(SOURCE DOCUMENT):
-- BEGIN --
How long have you been dancing?

When I was very little, I would watch my sister in dance class from the studio observation window in awe. This resulted in me leaping and twirling in the waiting room. My parents knew they had to enroll me in dance and so I began my first ballet classes at two and a half years old.

How did you get started?

My training did not begin to get serious until I was about eight years old. At this point, I began auditioning for summer dance intensives, which are rigorous dance programs that prepare aspiring dancers for the industry. Students often dance six to eight hours a day Monday through Friday with occasional rehearsals on the weekend. My first time attending such a rigorous program definitely left me exhausted and extremely sore, but I knew this was the art form for me. Nothing gave me the physical and emotional release of dance.

In my early teens, I became a part of the competitive dance circuit which had several pros and cons. I’m actually on the third episode of Dance Moms season one! (Ridiculous, I know — I’m just in the background with my mouth open at how crazy dance parents can be). Competitive dance culture taught me the importance of determination and commitment. I would practice for hours in my home doing my splits, routines, and turns to improve my technique.  I was motivated to become the best I could be. However, being “competitive” was truly at the core of this environment and the family-like community I once had with dance was no more.

I decided to pursue a dance education in the performing arts and this led me to attend more prestigious programs such as the Alvin Ailey American Dance Theatre, the Complexions Contemporary Ballet, the Joffrey Ballet School, and more. This shift from the competitive dance network to the performing arts and professional industry enabled me to develop as an artist. I started to learn so much about dance composition, dance history, and new ways of movement.  Of course, this industry is extremely competitive, but the atmosphere was drastically different and there was more focus upon individual improvement and motivation. These experiences only fueled my love for this art form and helped heal the wounds of my competitive dance experience.

How did your family/early community contribute to your experience with art?

I have been extremely fortunate to have had parents who supported all of my passions growing up. A professional career in dance is exhausting and extremely difficult. There is so much uncertainty because you don’t know whether a choreographer will like you, your style of dance, your appearance, or your personality.  Even the way you dress at your audition can dictate whether you will get the job. Regardless of all of these factors, my parents continued to support me.

When I entered ninth grade I was invited to attend the Joffrey Ballet School Pre Professional program, essentially a highschool for dancers in New York City. I would dance six to eight  hours a day while simultaneously completing my school work online. The program gave dancers incredible connections with professionals in the area. I even went and visited the studios and dormitory with my family. Eventually, I made the call to attend high school in a traditional setting due to my love of science. Regardless, I am extremely grateful and honored to have had so much support along this journey. Having the chance to make this decision on my own has been integral in developing who I am and how to make important decisions as an adult. 

What’s your favorite kind of dance?
-- END --
(EXTRACTED ENTRIES):
-- BEGIN --
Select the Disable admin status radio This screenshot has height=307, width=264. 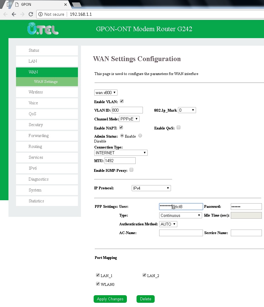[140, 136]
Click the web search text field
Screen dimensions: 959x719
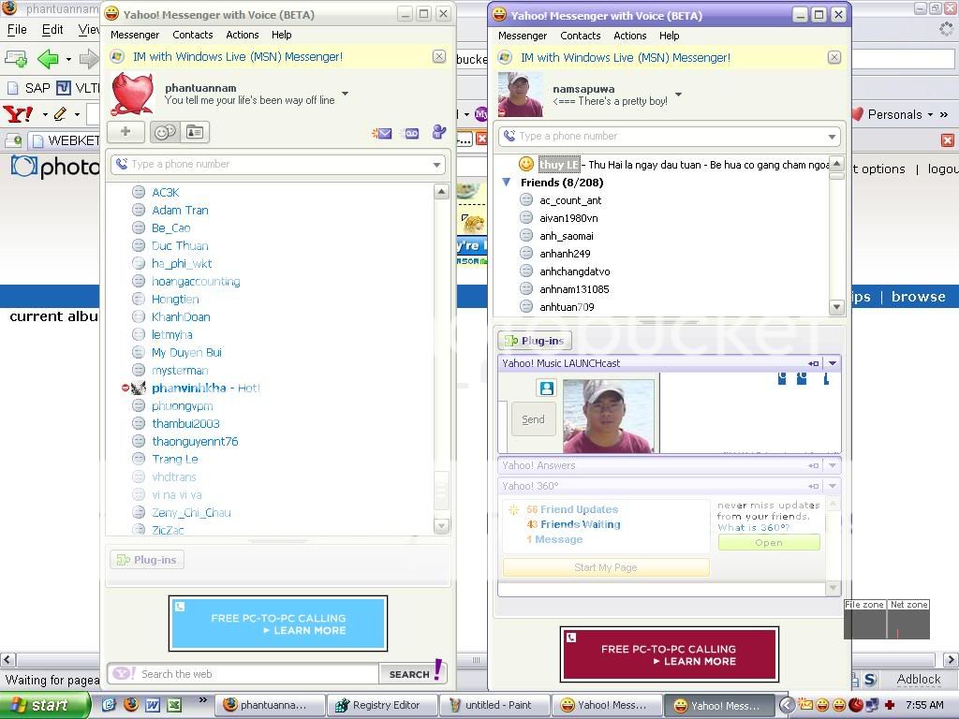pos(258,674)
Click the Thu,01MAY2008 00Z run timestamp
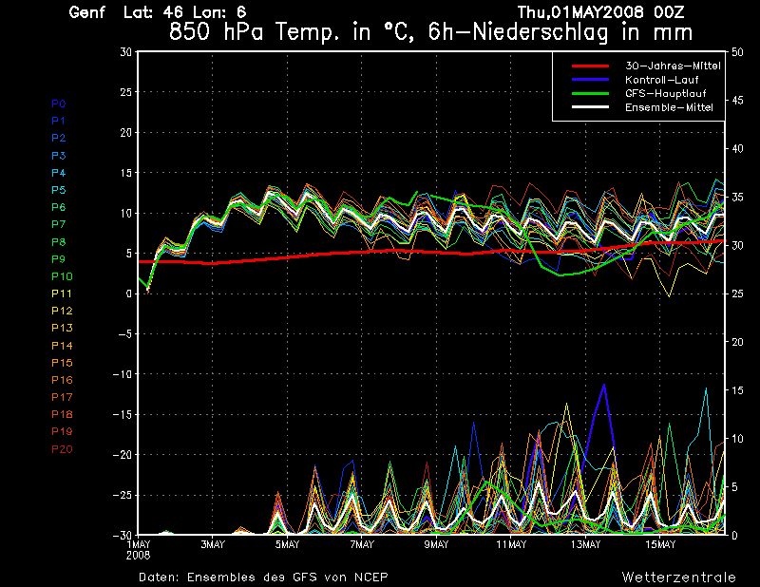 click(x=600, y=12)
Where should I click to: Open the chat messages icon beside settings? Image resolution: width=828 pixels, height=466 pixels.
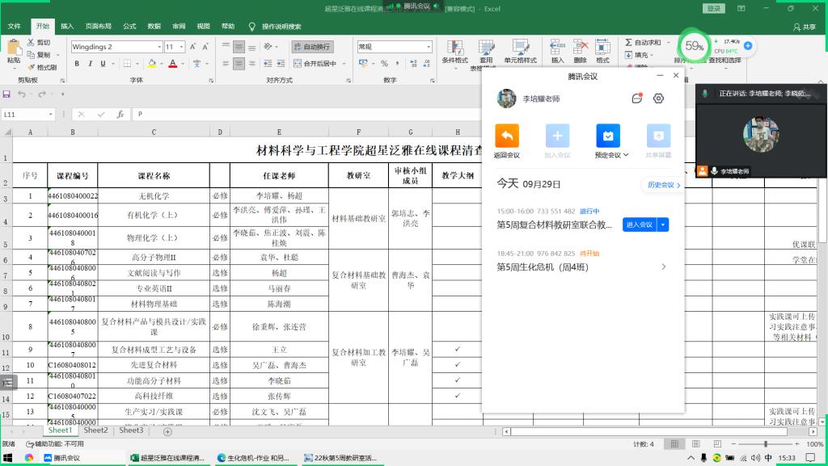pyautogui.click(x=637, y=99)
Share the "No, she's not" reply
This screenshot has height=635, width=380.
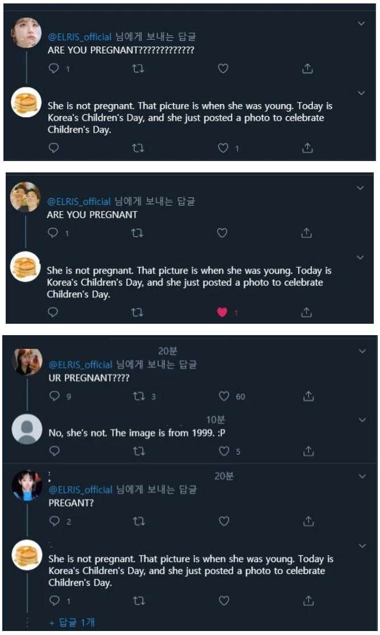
-- END --
(TO BE DONE):
1. Decide whether each statement below agrees with the dance interview. Answer yes or no, and quote the deciding words of the text.
(a) The narrator began ballet classes at two and a half years old.
(b) The narrator attended the Joffrey Ballet School Pre Professional program through high school.
(c) At summer intensives, students often dance six to eight hours a day Monday through Friday.
2. From the dance interview, reproduce word for word the part that opens with the words containing "When I entered" and closes with "kind of dance?".
3. Please answer these questions from the dance interview, one line each:
(a) Whose dance class did the narrator watch from the studio observation window?
(b) Which episode of Dance Moms season one does the narrator appear on?
(c) What reason does the narrator give for attending high school in a traditional setting?

(PROBLEM SOLUTIONS):
1.
(a) Yes: "I began my first ballet classes at two and a half years old."
(b) No: "Eventually, I made the call to attend high school in a traditional setting due to my love of science."
(c) Yes: "Students often dance six to eight hours a day Monday through Friday with occasional rehearsals on the weekend."

2.
When I entered ninth grade I was invited to attend the Joffrey Ballet School Pre Professional program, essentially a highschool for dancers in New York City. I would dance six to eight  hours a day while simultaneously completing my school work online. The program gave dancers incredible connections with professionals in the area. I even went and visited the studios and dormitory with my family. Eventually, I made the call to attend high school in a traditional setting due to my love of science. Regardless, I am extremely grateful and honored to have had so much support along this journey. Having the chance to make this decision on my own has been integral in developing who I am and how to make important decisions as an adult. 

What’s your favorite kind of dance?

3.
(a) The narrator's sister's.
(b) The third episode.
(c) A love of science.